Sejujurnya, Jihan ingin bertanya, kenapa keluarganya Noah sama sekali tidak ada yang datang? Jika diingat, ia sama sekali belum pernah melihat bagaimana dan seperti apa keluarganya Noah itu. Meski pernah berpacaran dengan Noah sebelumnya, tapi ia belum pernah dikenalkan dengan orang tuanya Noah. Saat wisuda pun, Noah wisuda sendirian. Sampai detik ini, yang ia tahu, Noah itu memiliki kakak, dan sekali lagi, ia juga belum pernah tahu atau kenal dengan kakaknya Noah.

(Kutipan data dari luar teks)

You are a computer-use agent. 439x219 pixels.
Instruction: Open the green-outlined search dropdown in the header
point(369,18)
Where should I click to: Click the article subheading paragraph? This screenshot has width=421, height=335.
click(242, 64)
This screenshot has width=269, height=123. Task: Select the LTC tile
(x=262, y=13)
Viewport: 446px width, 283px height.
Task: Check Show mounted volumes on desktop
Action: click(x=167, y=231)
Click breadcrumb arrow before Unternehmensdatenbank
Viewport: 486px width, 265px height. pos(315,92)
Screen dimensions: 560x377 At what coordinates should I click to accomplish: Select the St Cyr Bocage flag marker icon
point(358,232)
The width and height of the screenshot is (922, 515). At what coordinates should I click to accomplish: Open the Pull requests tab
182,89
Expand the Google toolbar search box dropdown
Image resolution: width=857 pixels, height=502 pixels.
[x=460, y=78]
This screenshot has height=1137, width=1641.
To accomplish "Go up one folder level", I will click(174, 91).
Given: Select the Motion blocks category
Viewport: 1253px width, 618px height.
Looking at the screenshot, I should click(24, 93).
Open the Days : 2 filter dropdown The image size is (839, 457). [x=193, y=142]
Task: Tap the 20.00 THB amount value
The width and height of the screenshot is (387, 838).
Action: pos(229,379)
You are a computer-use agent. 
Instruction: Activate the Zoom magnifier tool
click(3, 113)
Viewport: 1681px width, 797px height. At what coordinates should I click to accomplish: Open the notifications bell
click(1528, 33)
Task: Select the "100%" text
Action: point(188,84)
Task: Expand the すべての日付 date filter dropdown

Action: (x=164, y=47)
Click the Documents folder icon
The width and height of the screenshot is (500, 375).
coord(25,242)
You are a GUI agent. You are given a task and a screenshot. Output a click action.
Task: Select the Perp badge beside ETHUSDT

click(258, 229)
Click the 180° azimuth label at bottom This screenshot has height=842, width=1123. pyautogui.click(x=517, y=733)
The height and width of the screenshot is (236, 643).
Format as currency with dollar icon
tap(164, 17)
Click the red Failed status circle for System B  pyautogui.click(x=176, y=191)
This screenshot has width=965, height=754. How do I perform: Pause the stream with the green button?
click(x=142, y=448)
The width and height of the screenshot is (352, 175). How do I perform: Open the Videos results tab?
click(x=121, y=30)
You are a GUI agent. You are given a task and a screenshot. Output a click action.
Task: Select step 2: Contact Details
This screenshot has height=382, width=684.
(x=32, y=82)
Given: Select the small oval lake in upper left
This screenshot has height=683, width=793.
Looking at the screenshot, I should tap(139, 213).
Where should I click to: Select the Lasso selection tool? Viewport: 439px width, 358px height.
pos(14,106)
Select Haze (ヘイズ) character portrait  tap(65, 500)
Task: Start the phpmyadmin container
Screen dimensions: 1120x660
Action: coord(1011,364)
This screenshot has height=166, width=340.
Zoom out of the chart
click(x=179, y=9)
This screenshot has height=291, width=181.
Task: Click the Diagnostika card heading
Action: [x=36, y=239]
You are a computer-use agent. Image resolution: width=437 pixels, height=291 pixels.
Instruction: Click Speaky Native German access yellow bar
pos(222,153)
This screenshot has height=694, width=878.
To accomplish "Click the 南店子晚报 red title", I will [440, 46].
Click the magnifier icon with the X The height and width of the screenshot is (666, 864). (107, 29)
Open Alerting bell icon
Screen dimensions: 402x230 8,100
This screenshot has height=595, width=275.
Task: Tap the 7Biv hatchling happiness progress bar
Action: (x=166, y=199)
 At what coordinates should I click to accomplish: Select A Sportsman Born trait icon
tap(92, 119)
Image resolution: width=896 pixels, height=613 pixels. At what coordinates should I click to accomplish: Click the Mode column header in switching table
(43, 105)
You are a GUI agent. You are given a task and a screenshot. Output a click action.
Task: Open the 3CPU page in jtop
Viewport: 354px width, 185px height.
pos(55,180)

Keluarga Noah sangat misterius. Mungkin karena keluarganya Noah itu adalah keluarga terkaya di negara ini, jadi sangat sibuk dan sulit ditemui? Atau bisa saja memang tidak terlalu ingin terekspos publik demi keamanan?
Entahlah, Jihan sendiri sama sekali tidak memahaminya.
"Rahangku pegal karena terlalu sering tersenyum." Gumam Jihan.
"Dan berlagak seperti badut bodoh yang ditonton banyak orang?" Lanjut Noah.
Jihan menoleh cepat ke arah Noah. "Bagaimana kau bisa tahu jika aku ingin mengatakan hal itu juga?" Tanya Jihan.
"Aku bisa membaca apa yang ada di benakmu."
"Jieh, jawaban macam apa itu?"
Seseorang mendekat dan membawa sebuah nampan setelah Noah memberi kode padanya. Ia lalu mengambil sesuatu dari atas nampan itu.
"Apa ini? Surat kontrak pernikahan?" Tanya Jihan.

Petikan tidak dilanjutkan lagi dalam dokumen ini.